Tax enforcement by the Internal Revenue Service has reportedly tumbled to the lowest level in at least four decades.

Just 0.45% of individuals were audited in 2019, down from 0.59% in 2018 and marking the eighth straight year of decline, following years of budget cuts, the Wall Street Journal recently reported.

That figure is down more than half from when the IRS audited 1.1% of tax returns in 2010.

In other words, roughly 1 out of every 220 taxpayers were audited last year. A decade ago, those odds were closer to 1 in 90, CNBC explained.

An IRS report issued this week doesn’t break down audits by income category or provide details about how much revenue they generate, the Journal explained.

As a result, the Treasury is letting billions of dollars annually go uncollected, even as budget deficits rise, tax experts told the WSJ.

“The audit rate reported for 2019 was less than half of what it was in 2010, underscoring the depleted state of the IRS enforcement function, which urgently needs to be rebuilt,” said Chuck Marr, director of federal tax policy at the Center on Budget and Policy Priorities, a progressive group in Washington.

Charles Rettig, the IRS commissioner appointed by President Trump, has been trying to implement a new strategic plan for the agency and has said it remains aggressive in finding people who aren’t following the law, WSJ.com explained.

“Our compliance employees have a commitment to fraud awareness as we continue our enforcement efforts in the offshore and other more traditional compliance-challenged arenas,” Rettig wrote in Monday’s report. “We want to maintain a visible, robust enforcement presence as we continue to explore innovative strategies and techniques in support of our mission.”

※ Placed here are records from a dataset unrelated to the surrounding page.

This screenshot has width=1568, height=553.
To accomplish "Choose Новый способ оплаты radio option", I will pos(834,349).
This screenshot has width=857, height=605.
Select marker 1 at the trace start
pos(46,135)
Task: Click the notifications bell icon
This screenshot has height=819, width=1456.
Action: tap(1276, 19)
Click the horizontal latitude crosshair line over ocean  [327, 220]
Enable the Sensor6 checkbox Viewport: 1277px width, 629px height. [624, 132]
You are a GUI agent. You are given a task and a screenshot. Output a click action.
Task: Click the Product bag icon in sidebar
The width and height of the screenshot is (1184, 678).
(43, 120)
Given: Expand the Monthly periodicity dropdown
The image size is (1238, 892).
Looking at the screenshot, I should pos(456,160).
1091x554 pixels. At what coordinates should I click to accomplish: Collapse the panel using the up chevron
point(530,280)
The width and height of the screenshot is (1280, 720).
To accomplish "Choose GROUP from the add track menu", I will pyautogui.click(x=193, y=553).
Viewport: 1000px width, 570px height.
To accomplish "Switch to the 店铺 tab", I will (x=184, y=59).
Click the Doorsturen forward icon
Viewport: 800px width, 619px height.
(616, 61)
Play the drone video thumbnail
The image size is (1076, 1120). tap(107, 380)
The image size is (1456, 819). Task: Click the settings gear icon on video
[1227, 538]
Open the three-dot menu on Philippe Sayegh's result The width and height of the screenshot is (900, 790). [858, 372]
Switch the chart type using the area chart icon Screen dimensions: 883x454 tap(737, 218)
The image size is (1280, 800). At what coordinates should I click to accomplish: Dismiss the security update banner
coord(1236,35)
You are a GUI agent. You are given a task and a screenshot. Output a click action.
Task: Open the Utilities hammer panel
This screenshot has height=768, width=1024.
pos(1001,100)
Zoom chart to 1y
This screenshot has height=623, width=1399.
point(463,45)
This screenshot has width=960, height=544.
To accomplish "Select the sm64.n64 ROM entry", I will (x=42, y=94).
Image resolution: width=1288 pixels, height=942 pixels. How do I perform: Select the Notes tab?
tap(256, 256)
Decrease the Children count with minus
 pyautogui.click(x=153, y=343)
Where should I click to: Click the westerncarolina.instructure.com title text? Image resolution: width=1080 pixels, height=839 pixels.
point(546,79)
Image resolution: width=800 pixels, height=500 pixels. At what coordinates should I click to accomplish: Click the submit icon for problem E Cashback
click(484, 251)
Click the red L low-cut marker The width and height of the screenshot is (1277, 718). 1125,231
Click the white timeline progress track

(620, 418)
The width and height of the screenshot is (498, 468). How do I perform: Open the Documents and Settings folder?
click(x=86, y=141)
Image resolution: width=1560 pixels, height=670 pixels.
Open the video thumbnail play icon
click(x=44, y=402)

However, the average taxpayer has little reason to worry that Uncle Sam will probe your books anytime soon.

“Very few people get audited,” Steve Rosenthal, a senior fellow at the Urban-Brookings Tax Policy Center, told CNBC.

Meanwhile, wealthy Americans are much more likely to be audited than low- and middle-income taxpayers, CNBC explained. "For example, the IRS audited 0.54% of tax returns in 2018 for individuals with an adjusted gross income between $50,000 and $75,000. However, it examined 6.66% of returns filed by those with income over $10 million, according to agency data," CNBC explained.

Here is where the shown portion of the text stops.